### Tujuan 1
Perbarui kutipan tentang kemerosotan Arhat: tulis ulang bagiannya dari "kemudian dalam kehidupan" sampai dengan "akan merosot lagi.", dengan setiap "sotapana" diganti menjadi "Srotapanna".
### Tujuan 2
Lanjutkan kutipan tentang pandangan Sarvastivada dan Sautrantika mengenai Arhat, mulai setelah kalimat terakhirnya.

### Kutipan
++++++++
Mulai ada titik terang  ;D _/\_

sungguh berbeda memang dengan konsep theravada mengenai apa itu kesucian dan pencerahan...

apabila seorang sotapana dikatakan lahir tidak lebih 7x...
kemudian dalam kehidupan berikutnya mencapai arahat.....
kemudian merosot lagi....kembali jadi sotapana,
naik jadi sakadami kemudian kembali lagi sotapana, terus jadi sammasambuddha, kemudian merosot lagi....demikian terus menerus

apakah arti pencapaian kebahagiaan? apakah arti "akhir-Dukkha" ?
apa yang buddha perjuangkan? nol besar.

Ada dunkzz.......... pencapaian kebahagiaan menurut Sarvastivada dan Sautrantika= Arhat Akopyadharma........

Bahkan kadang orang yang tampaknya berhasil, bahagia, sukses, bijaksana, tenang batinnya, bisa saja jatuh ketika pikirannya lemah. Ini bisa disamakan dengan Parihanadharma Arhat. Dan justru pada saat inilah saya melihat perjuangan kita dites, apakah kita memang sudah dapat mencapai kebahagiaan sejati yaitu menjadi seorang Arhat Akopyadharma yang tidak akan merosot lagi.

Seorang Parihanadharma Arhat dsb tentu dianjurkan untuk berjuang dengan usaha dan penuh semangat untuk menjadi Arhat Akopyadharma (pencapaian kebahagiaan anda bilang!) dengan memperkuat pikirannya. Dan kalau tidak salah di dalam Abhidharmakosa Sarvastivada sendiri dijelaskan. bahwa Arhat Akopyadharma sama dengan pencapaian Samyaksambuddha.

Sarvastivada dan Theravada (lebih tepatnya Mahaviharavasin) sama2 merupakan aliran dalam Shravakayana yang meyakini bahwa pencapaian pencerahan Arhat setara dengan Samyaksambuddha.

Seorang Srotapanna yang menjadi Sakrdagamin lalu menjadi Anagamin, bisa saja langsung menjadi Arhat Akopyadharma, tanpa harus menjadi Arhat Parihanadharma dulu.

Lantas kenapa menurut Sarvastivada, mereka kok bisa merosot?

Klo menurut aliran Sautrantika, tidak ada Arhat yang merosot lagi jd Srotapanna, yang ada adalah perbedaan tingkat "kebahagiaan" (bliss) ketika menjadi Arhat. Dan perlu ditekankan bahwa aliran Sautrantika juga mengajarkan agar seseorang mencapai tingkat Arhat dengan "kebahagiaan sejati" (Akopyadharma), bukan yang "kebahagiaan rendah" (Parihanadharma) semata.
++++++++
### Baris Data
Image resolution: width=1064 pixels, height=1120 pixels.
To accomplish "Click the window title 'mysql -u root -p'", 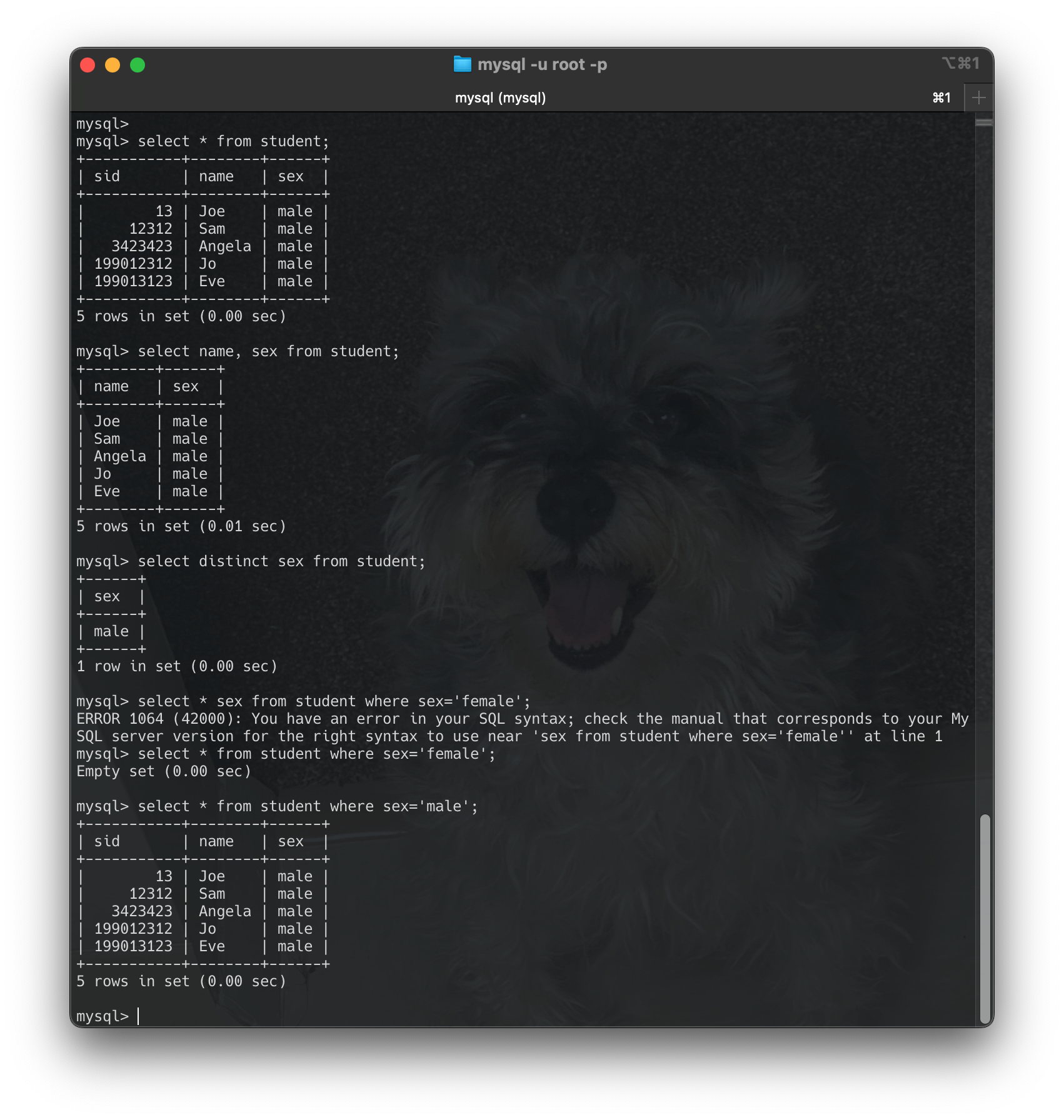I will [x=543, y=64].
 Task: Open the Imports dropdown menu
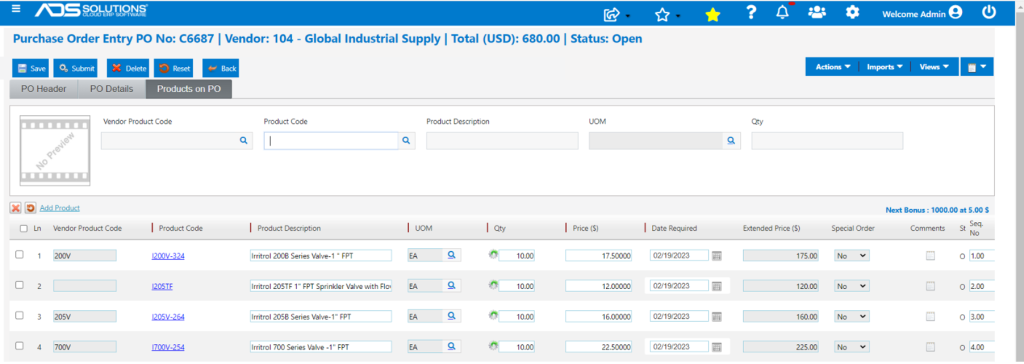(884, 67)
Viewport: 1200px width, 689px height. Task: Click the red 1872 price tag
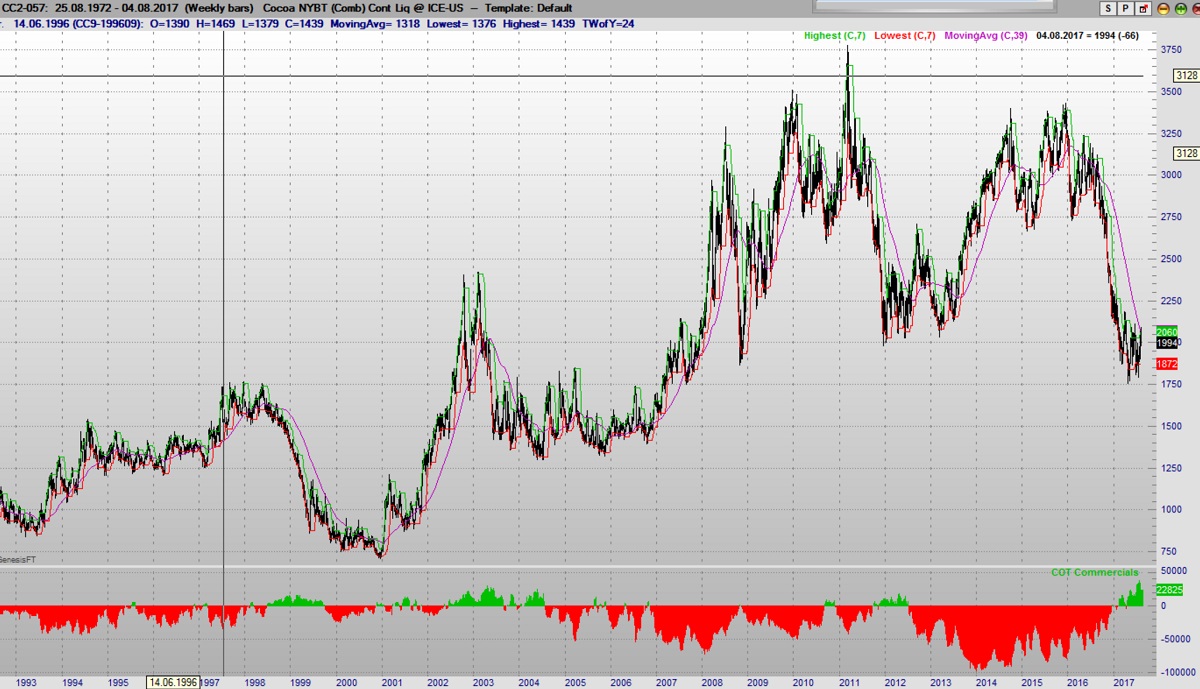[1166, 364]
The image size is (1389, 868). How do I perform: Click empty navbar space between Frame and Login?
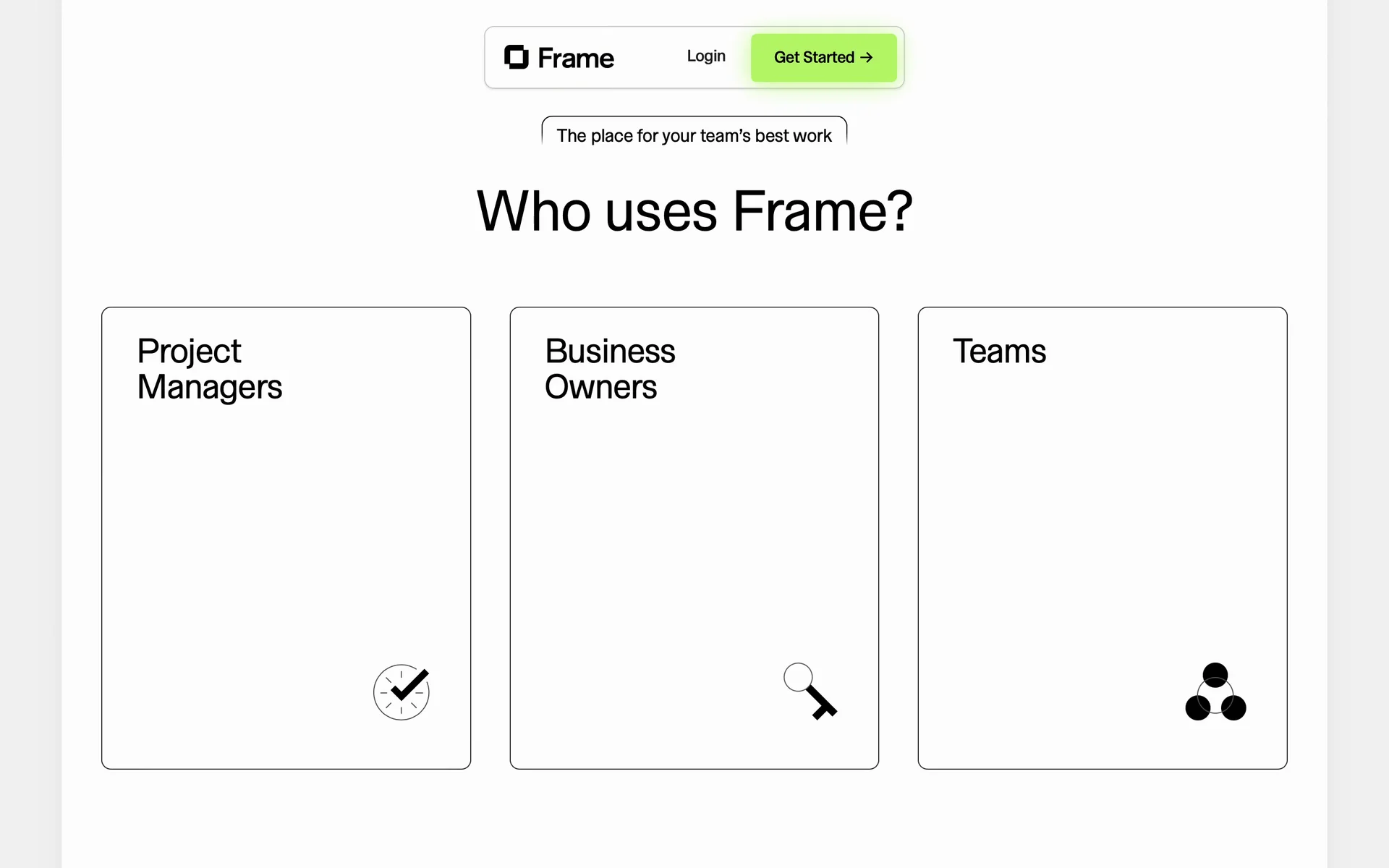[650, 58]
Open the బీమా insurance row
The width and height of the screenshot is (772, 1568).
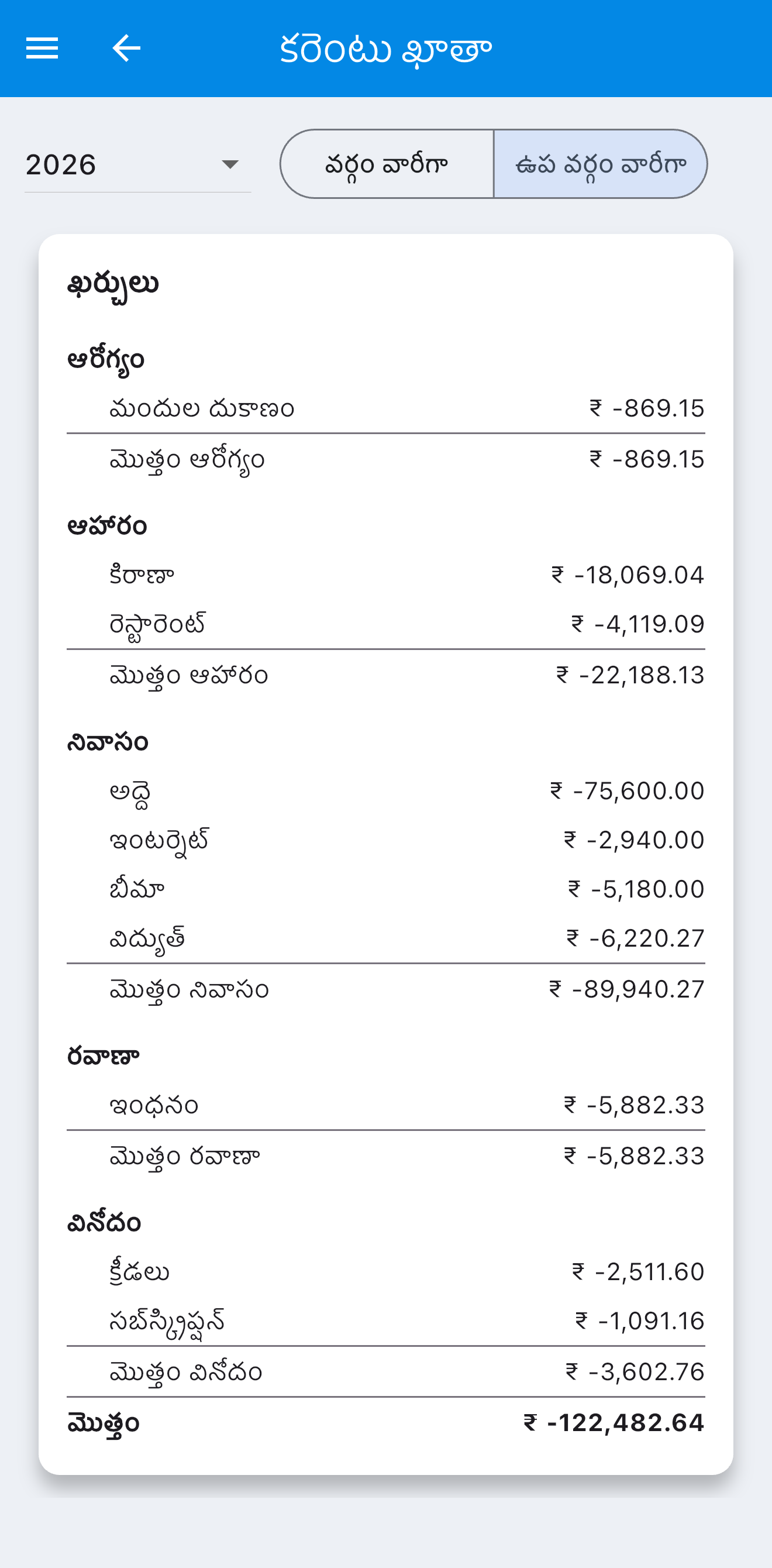tap(385, 889)
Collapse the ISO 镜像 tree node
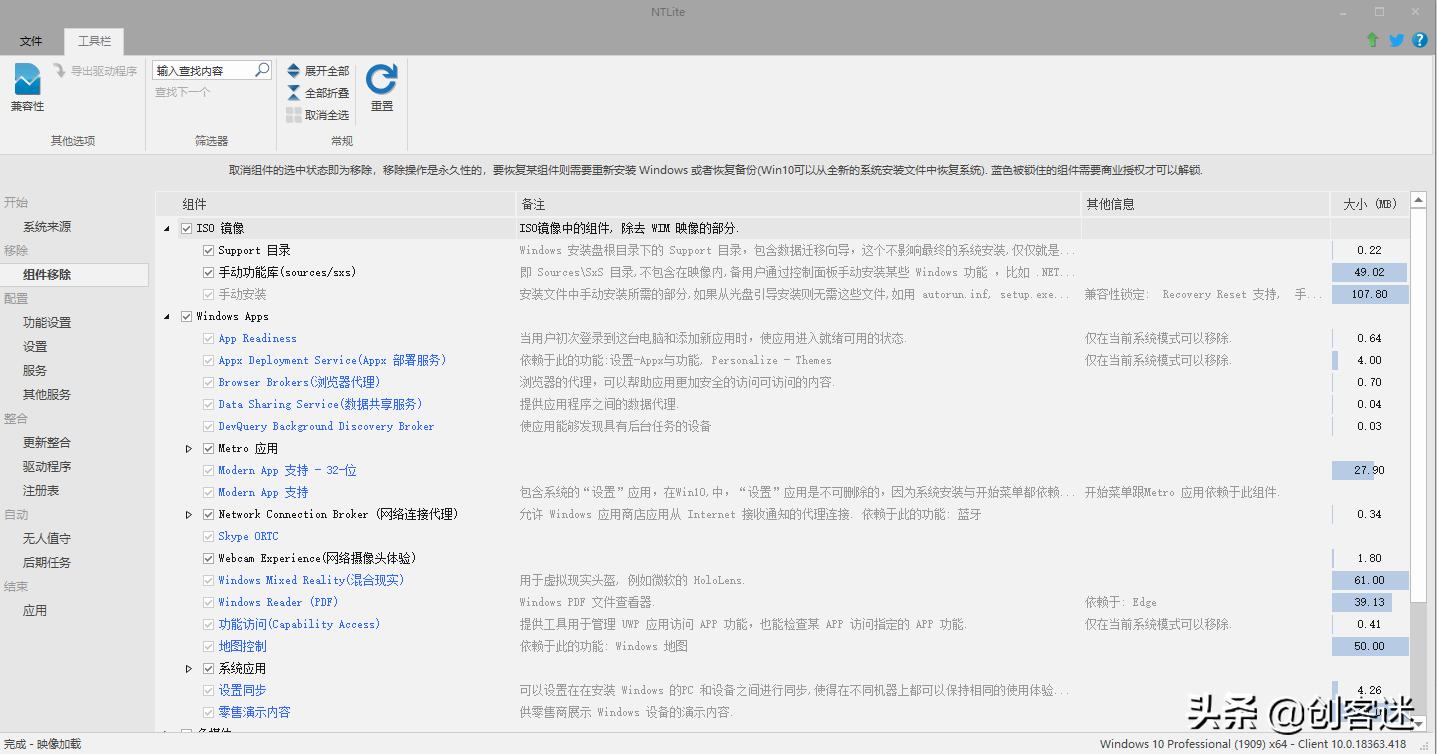Image resolution: width=1437 pixels, height=754 pixels. point(166,227)
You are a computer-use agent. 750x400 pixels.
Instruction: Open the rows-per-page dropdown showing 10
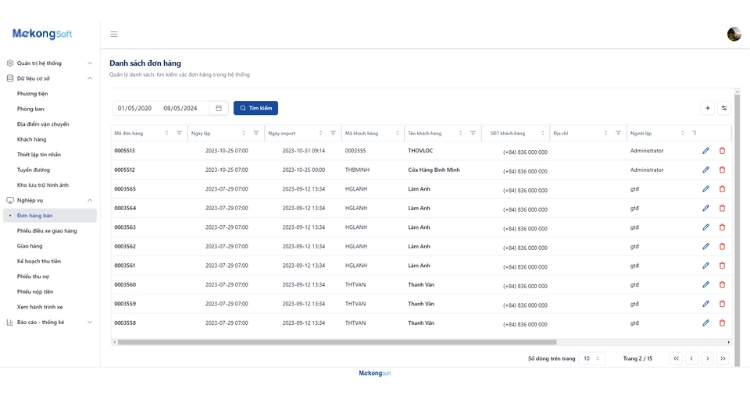592,358
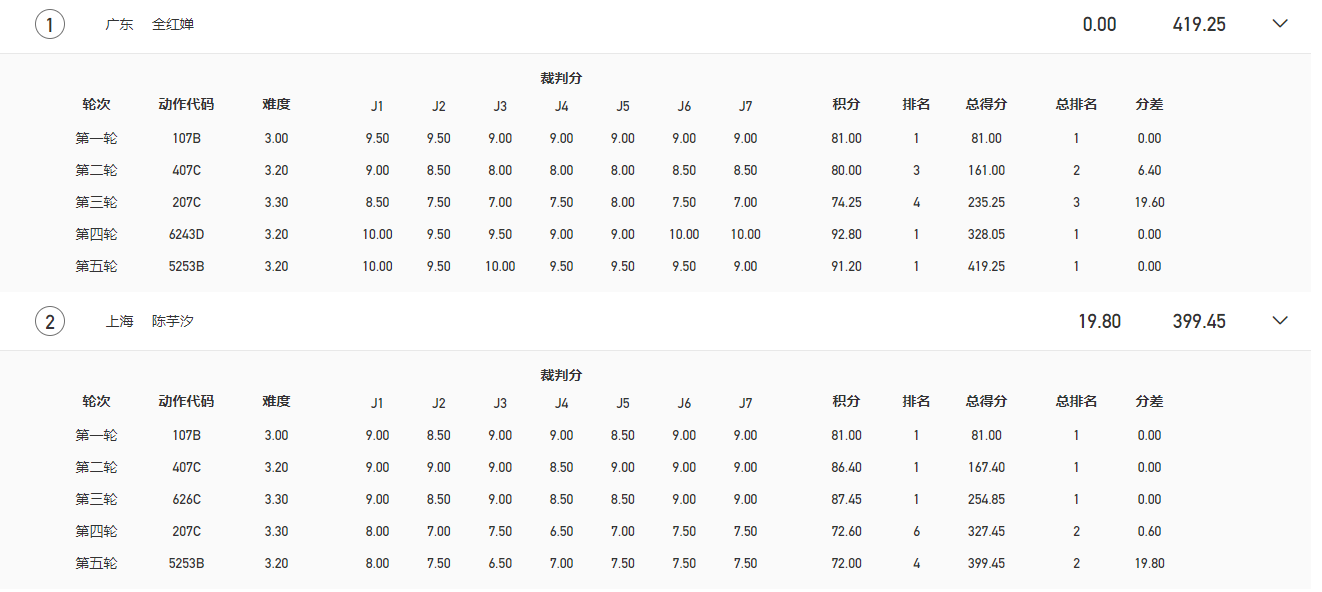Click 第五轮 row label in 陈芋汐's table

coord(96,563)
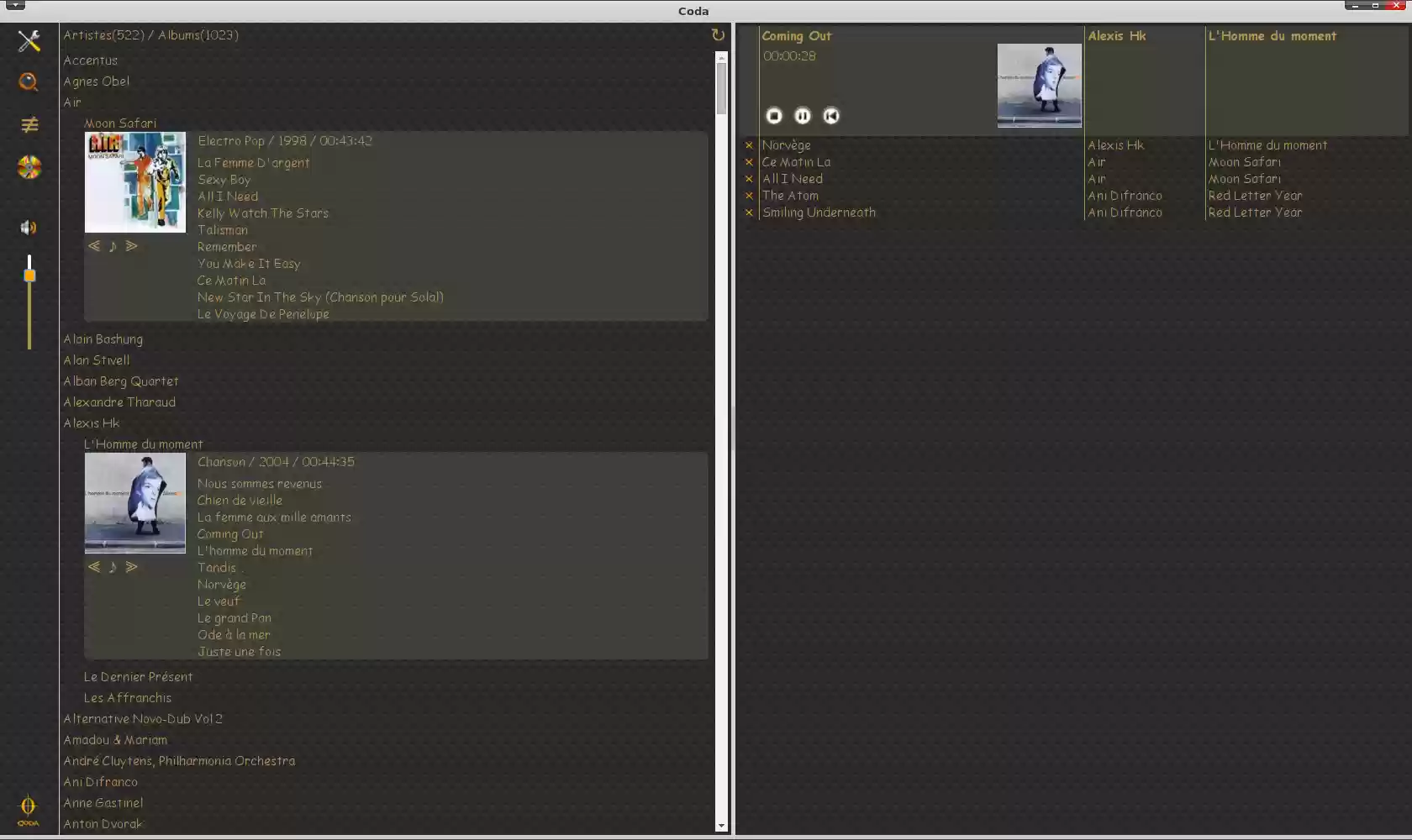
++++++++
### Hasil 1
kemudian dalam kehidupan berikutnya mencapai arahat.....
kemudian merosot lagi....kembali jadi Srotapanna,
naik jadi sakadami kemudian kembali lagi Srotapanna, terus jadi sammasambuddha, kemudian merosot lagi....demikian terus menerus

apakah arti pencapaian kebahagiaan? apakah arti "akhir-Dukkha" ?
apa yang buddha perjuangkan? nol besar.

Ada dunkzz.......... pencapaian kebahagiaan menurut Sarvastivada dan Sautrantika= Arhat Akopyadharma........

Bahkan kadang orang yang tampaknya berhasil, bahagia, sukses, bijaksana, tenang batinnya, bisa saja jatuh ketika pikirannya lemah. Ini bisa disamakan dengan Parihanadharma Arhat. Dan justru pada saat inilah saya melihat perjuangan kita dites, apakah kita memang sudah dapat mencapai kebahagiaan sejati yaitu menjadi seorang Arhat Akopyadharma yang tidak akan merosot lagi.

### Hasil 2
Namun segala macam kemerosotan (baik yang hanya merupakan kebahagiaan / konsentrasi meditatif atau yang berupa buah-buah pencapaian) tersebut dikarenakan oleh sebab2 yang disetujui oleh baik Sarvastivada maupun Sautantrika yaitu:
1. Uang dan nama
2. Pikiran yang lemah (spt Godhika Thera yang berkali2 merosot dari buah2 pencapaian, lalu jijik, namun mampu mencapai Arahat Akopyadharma sebelum bunuh diri)

Kalau di Mahayana = jadi Mahayana Arhat = Samyaksambuddha yang kagak bakalan merosot lagi jadi Srotapanna atau Bodhisattva tingkat 1.... Kalau sudah jadi Samyaksambuddha ya tetep Samyaksambuddha, dan inilah apa yang disebut sebagai pencapaian kebahagiaan yang sejati-jatinya menurut Mahayana.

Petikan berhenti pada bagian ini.